Correlation Ct.BMDD Versus Ct.Po

A further important parameter for the cortical mechanical competence is the cortical porosity. Consequently, we analyzed the relationship between cortical mineralization pattern (Ct.BMDD) and cortical porosity (Ct.Po). Significant correlations between Ct. BMDD and Ct.Po were found for all BMDD parameters in our cohort (Table 2). In particular, there was a negative correlation between degree of mineralization and cortical porosity.

Discussion

We have presented significant correlations of bone mineralization density distribution (BMDD) data from cortical bone with those from cancellous bone and with cortical porosity as measured by qBEI of complete transiliac bone biopsies obtained from healthy premenopausal women. This correlation occurs within a normal population classified as healthy by clinical evaluation, BMD (DXA) and lack of fractures. However, the mean calcium content in the matrix varied for our cohort within a Z-score between −3 and +3 based on the BMDD normal distribution [12]. Thus, based on BMDD alone, we cannot distinguish between normal and abnormal mineralization in single individuals. For example, some of the individuals have a CaMean value close to 21 wt% which is the typical range for postmenopausal osteoporosis [33]. Another interesting observation is that for a minority of subjects (about 10 of the studied individuals, Fig. 2), the cortices had a sufficiently different Calcium content to assume a different (re)modeling rate on the two sides of the iliac crest.

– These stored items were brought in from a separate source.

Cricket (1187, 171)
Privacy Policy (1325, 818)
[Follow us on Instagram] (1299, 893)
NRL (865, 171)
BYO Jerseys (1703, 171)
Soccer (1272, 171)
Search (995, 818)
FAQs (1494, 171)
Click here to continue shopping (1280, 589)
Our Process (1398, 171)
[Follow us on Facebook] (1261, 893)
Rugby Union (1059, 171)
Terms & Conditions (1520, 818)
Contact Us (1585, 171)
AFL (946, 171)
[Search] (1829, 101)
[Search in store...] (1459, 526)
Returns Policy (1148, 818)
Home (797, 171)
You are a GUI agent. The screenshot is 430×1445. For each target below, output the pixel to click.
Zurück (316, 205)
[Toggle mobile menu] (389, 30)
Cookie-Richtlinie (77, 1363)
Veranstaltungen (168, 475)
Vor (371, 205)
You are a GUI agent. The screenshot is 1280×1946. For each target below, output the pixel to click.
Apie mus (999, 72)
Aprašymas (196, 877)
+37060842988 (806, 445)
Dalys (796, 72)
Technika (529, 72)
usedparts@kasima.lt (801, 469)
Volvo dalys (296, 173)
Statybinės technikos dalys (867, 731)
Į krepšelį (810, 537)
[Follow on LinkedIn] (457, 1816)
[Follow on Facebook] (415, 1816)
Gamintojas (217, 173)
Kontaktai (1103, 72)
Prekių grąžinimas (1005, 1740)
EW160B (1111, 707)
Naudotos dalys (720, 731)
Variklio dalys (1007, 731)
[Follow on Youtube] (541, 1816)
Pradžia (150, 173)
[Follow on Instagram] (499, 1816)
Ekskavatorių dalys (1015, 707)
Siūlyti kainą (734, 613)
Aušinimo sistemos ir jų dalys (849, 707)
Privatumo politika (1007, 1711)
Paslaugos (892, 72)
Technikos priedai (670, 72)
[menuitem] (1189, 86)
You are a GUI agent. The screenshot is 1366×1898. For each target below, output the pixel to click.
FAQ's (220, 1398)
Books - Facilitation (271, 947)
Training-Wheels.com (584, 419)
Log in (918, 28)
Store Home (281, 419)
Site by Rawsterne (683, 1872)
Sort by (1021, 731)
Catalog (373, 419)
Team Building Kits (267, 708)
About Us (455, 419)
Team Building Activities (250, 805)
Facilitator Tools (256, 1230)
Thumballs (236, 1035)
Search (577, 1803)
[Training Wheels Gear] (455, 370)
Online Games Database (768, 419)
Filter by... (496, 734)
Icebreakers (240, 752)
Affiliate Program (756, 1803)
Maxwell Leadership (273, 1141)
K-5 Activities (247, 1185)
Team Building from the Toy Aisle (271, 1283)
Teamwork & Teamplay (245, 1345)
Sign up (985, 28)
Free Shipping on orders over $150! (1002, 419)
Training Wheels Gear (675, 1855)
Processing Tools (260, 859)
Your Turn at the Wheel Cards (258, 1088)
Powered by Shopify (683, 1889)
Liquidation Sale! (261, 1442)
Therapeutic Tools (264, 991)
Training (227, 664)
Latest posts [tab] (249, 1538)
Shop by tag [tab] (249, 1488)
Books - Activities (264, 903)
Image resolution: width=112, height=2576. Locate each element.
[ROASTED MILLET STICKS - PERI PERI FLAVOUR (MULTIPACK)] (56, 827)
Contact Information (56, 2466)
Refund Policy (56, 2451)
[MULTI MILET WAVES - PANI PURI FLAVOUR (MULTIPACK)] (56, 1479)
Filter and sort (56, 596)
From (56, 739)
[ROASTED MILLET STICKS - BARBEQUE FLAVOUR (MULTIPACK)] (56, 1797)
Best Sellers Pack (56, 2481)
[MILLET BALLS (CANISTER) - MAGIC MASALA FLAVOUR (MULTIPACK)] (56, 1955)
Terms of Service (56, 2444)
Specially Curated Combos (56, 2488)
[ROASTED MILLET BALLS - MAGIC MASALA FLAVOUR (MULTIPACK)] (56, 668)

Generally, BMDD is dependent on two processes: the bone turnover rate (the average tissue age) and the mineralization kinetics of the newly formed bone matrix (the speed of mineral deposition during mineralization) [34]. Provided that the mineralization kinetics is not altered, a higher bone turnover rate will shift the BMDD to lower mineralization density and vice versa. It is therefore interesting that the mean mineralization density (reflecting average tissue age) was generally in similar range for cortical and cancellous bone and was significantly correlated (Fig. 3). Noteworthy, local differences in bone turnover between endosteal, intracortical, and periosteal cortical sites have been reported [3539]. As endosteal and periosteal bone formation are low once skeletal growth is completed [38], the CaMean data in the present study cohort of adult women are mainly reflecting intracortical remodeling. In previous studies using a microradiographic method, lower cortical mineralization density compared to cancellous bone has been reported in the adult ilium [46, 20]. However, the previous studies may not have included both cortices of the iliac crest as we did in this investigation. In children, lower mineralization densities in cortical compared to trabecular bone as measured by qBEI have been described in the iliac crest [40, 41] which could be attributed to higher bone formation (bone modeling) during lateral growth of the iliac crest [42, 43]. As mentioned above, the range of the degree of mineralization was similar for cortical and cancellous bone in the studied samples from adult individuals. However, there is evidence for a larger variation in the degree of mineralization in cortical versus cancellous bone when considering the total skeleton [4447].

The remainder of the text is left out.